* BEGIN Text extract *

Unread postby Endadelta » Tue Sep 21, 2004 12:21 pm

*There is a brief bit of silence as a man of sorts appears on stage. He is dressed in a cloak that looks similar to Astrynax's, yet it lacks the half crescents and looks a bit more frayed by time. He prominently displays a pair of cat ears and a fluffy tail for no apparent reason. He looks at Timmy for a moment.*

Astyanax: Ah. So you're the tree. I've seen you through the minds of others.

Timmy: ...

Astyanax: As you may already know, I am Astyanax.

Timmy: ...

Astyanax: No, no, Astyanax. Not Astrynax. Why do people keep getting our names mixed up? It's only two damned letters, people! TWO DAMNED LETTERS!

Timmy: ...

Astyanax: Right, I do have a problem with Astrynax. Not only did he mistakenly get the achievements I deserved through the mistypings of some idiot meaning to use my name... he also condemned our entire clan to hell!

Timmy: ...

Astyanax: That's right! You may have heard of this little rampage he went on after our entire clan was killed. I was one of the victims, to say the least! His motive was to fulfill a blood debt. But for his actions, the rest of his clan took the fair share of the blame and were silenced to eternal damnation!

* END Text extract *
* BEGIN Entries provided *

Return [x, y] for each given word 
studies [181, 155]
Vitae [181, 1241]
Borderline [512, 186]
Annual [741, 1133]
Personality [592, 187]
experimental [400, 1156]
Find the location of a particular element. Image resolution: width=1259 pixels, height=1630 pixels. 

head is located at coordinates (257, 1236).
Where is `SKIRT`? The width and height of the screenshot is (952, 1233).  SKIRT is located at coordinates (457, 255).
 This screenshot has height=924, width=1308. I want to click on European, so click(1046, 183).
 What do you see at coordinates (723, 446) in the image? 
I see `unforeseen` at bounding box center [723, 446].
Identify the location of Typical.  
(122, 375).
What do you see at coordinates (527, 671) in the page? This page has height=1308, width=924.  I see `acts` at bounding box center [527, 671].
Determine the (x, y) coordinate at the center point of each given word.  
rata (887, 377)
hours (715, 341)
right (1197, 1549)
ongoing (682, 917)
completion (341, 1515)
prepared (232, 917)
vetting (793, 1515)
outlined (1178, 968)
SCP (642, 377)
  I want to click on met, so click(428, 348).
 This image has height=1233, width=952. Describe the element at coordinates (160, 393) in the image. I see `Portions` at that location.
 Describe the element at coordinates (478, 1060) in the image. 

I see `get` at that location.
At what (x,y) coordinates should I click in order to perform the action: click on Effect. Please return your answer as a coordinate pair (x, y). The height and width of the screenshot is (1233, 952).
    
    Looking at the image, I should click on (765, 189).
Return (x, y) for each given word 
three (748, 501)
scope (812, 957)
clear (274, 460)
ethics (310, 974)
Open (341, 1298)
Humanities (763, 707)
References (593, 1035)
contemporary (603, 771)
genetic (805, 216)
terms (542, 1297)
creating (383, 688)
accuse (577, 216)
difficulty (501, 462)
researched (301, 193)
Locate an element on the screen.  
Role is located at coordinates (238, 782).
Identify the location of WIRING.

* END Entries provided *

▶ **Exercise 1**
In the forum roleplay scene with Astyanax and Timmy, how does Astyanax's cloak differ from Astrynax's?
▶ **Exercise 2**
Pick up the forum roleplay scene with Astyanax and Timmy after its last line and write what happens next.

▶ **Expected output 1**
It lacks the half crescents and looks a bit more frayed by time.

▶ **Expected output 2**
Timmy: ...

Astyanax: Oh, how, how? I was separated, somehow. I am not certain how, but I awoke some time ago in darkness, with the spirit of a dear young girl before me.

Timmy: ...

Astyanax: Oh, her? She was an orphan of sorts. Astrynax did... stay with me, to watch over her. But that... remains in the past...

Timmy: ...

Astyanax: Yes, as I was saying, she came to me, reawakening me, and stabilizing my woozy mind with the truth! With everything that I needed to know to help steer proper revenge for the rest of the clan in its proper course!

Timmy: ...

Astyanax: Well, she informed me that some time ago, a being referred to as the "Heart of Evil", the product of some Infinity Corporation, had been defeated by Astrynax and his cronies. When defeated, it splintered into shards, and the shards went to many places. A notable few had landed on Gaera and revived certain enemies from their past, but others did not, either landing in remote areas and left to sit, or landing on other worlds!

Timmy: ...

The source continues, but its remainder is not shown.